Partial answer due lack of time
For $P(Y=y)$ I have something slightly different. I´ve worked with the table below:
$P(Y=y|X=x)$
$$ \begin{array}[ht]{|p{2cm}|||p{0.5cm}|p{0.5cm}|p{0.5cm}|p{0.5cm}|p{0.5cm}|p{0.5cm}|p{0.5cm}|p{0.5cm}|p{0.5cm}|} \hline \text{ X/Y } & 1 &2 &3 &4 &5 &6 \\ \hline \hline \hline 1 &\frac{1}{36} &\frac{2}{36} &\frac{2}{36}& \frac{2}{36}& \frac{2}{36}& \frac{2}{36}\\ \hline 2& &\frac{1}{36} &\frac{2}{36} &\frac{2}{36} &\frac{2}{36} &\frac{2}{36} \\ \hline 3& & &\frac{1}{36} &\frac{2}{36} &\frac{2}{36} &\frac{2}{36}\\ \hline 4 & & & &\frac{1}{36} &\frac{2}{36} &\frac{2}{36} \\ \hline 5 & & & & &\frac{1}{36} &\frac{2}{36} \\ \hline 6& & & & & &\frac{1}{36} \\ \hline \end{array}$$
Now we can sum up the cells in column $y$ to obtain $P(Y=y)=\frac{2\cdot y-1}{36}$.

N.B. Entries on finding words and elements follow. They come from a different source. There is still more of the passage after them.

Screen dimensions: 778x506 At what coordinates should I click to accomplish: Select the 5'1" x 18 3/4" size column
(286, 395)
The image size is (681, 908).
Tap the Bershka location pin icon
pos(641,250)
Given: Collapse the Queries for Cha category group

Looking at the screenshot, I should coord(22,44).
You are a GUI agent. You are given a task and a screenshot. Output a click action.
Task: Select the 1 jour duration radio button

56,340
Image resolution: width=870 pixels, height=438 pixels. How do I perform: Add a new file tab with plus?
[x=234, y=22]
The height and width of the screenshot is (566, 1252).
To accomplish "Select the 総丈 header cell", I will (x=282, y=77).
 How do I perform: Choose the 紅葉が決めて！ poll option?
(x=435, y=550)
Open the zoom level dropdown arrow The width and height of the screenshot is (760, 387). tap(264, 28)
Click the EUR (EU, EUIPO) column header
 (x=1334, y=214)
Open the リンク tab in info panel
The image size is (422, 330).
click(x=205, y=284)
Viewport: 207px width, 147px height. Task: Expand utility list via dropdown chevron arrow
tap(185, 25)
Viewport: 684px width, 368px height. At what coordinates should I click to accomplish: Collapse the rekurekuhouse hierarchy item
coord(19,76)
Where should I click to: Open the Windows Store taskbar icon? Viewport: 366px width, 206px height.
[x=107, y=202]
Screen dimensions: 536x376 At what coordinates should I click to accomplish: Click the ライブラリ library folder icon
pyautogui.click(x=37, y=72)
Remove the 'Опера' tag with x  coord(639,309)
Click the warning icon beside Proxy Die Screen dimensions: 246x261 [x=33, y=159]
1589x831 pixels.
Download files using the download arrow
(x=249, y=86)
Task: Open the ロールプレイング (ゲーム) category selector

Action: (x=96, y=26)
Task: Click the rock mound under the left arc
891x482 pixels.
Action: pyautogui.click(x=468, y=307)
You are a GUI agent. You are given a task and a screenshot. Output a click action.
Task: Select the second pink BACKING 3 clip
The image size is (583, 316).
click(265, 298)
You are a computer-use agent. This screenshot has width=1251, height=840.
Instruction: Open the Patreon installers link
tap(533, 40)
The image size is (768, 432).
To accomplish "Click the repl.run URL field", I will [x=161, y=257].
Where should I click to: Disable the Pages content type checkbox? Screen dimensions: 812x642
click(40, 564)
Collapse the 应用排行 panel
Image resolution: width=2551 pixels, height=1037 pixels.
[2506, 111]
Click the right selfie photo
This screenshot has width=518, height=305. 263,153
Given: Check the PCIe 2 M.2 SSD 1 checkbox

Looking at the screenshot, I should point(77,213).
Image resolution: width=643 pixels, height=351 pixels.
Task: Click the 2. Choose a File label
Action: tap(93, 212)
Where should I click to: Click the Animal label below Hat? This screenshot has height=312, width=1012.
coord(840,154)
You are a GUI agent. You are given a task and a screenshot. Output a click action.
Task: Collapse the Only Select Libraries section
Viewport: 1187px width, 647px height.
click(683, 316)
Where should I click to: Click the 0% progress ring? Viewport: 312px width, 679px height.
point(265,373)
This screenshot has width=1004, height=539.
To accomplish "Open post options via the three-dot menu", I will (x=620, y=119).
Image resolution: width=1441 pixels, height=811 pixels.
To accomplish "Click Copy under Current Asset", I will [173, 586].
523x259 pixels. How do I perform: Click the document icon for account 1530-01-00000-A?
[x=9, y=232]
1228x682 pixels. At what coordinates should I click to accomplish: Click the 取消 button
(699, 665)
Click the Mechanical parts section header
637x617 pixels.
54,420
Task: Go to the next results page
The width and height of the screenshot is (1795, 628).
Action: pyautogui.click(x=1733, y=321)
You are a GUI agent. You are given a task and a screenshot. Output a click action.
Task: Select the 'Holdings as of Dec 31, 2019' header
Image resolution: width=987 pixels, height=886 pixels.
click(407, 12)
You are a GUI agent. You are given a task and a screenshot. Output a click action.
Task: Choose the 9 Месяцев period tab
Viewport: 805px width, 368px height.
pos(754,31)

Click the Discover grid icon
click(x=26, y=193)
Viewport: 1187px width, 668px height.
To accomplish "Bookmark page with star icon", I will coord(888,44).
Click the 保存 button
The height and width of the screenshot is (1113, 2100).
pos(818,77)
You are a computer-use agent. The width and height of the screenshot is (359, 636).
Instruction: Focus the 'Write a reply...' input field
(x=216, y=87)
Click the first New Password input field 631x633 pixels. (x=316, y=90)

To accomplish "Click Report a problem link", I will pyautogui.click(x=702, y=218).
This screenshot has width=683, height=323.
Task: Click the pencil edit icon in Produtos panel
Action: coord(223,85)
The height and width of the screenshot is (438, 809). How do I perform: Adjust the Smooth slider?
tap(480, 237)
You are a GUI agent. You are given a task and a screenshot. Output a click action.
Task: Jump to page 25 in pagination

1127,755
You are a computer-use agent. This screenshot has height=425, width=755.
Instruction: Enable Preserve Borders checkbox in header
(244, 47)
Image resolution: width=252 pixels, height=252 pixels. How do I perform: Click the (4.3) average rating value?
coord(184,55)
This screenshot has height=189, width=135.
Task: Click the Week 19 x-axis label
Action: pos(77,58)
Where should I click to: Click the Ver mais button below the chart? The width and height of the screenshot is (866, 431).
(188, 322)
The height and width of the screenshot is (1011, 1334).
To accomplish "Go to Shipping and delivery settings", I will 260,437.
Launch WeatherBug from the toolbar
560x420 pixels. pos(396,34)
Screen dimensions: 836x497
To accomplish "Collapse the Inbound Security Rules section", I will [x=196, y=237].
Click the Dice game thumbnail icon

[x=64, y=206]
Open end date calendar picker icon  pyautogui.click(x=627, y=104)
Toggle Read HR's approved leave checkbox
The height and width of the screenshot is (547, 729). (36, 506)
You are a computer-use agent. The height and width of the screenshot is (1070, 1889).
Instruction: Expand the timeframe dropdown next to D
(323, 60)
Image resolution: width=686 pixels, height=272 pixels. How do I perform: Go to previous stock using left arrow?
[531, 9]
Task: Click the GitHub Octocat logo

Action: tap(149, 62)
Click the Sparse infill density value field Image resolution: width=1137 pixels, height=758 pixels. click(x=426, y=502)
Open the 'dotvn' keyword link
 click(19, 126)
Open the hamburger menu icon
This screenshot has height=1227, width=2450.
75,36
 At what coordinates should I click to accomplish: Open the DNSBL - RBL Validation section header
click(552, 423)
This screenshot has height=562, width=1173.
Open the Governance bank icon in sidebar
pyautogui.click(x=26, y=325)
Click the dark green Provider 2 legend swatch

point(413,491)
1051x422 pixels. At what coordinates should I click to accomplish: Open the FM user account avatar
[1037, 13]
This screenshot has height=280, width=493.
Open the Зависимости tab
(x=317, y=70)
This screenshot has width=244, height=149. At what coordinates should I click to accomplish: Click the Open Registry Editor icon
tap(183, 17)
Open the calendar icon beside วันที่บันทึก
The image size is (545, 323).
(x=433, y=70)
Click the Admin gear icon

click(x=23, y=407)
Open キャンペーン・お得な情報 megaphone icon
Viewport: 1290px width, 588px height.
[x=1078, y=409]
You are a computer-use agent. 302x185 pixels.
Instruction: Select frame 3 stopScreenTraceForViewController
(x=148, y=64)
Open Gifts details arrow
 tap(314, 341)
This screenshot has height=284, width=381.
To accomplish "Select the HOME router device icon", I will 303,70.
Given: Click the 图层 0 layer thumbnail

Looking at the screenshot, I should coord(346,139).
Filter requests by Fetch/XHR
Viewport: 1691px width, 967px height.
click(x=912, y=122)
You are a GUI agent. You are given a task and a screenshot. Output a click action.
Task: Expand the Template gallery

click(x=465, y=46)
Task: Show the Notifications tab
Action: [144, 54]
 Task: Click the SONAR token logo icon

We can check if this is plausible by calculating the sum ( sanity check).
$\sum\limits_{y=1}^6 P(Y=y)=\sum\limits_{y=1}^6\frac{2\cdot y-1}{36}=\frac1{36}\cdot \left( 2\cdot \sum\limits_{y=1}^6 y-\sum\limits_{y=1}^61 \right)=\frac1{36}\cdot \left( 2\cdot \frac{6\cdot 7}{2}-6 \right)=1$
This is the result we have expected.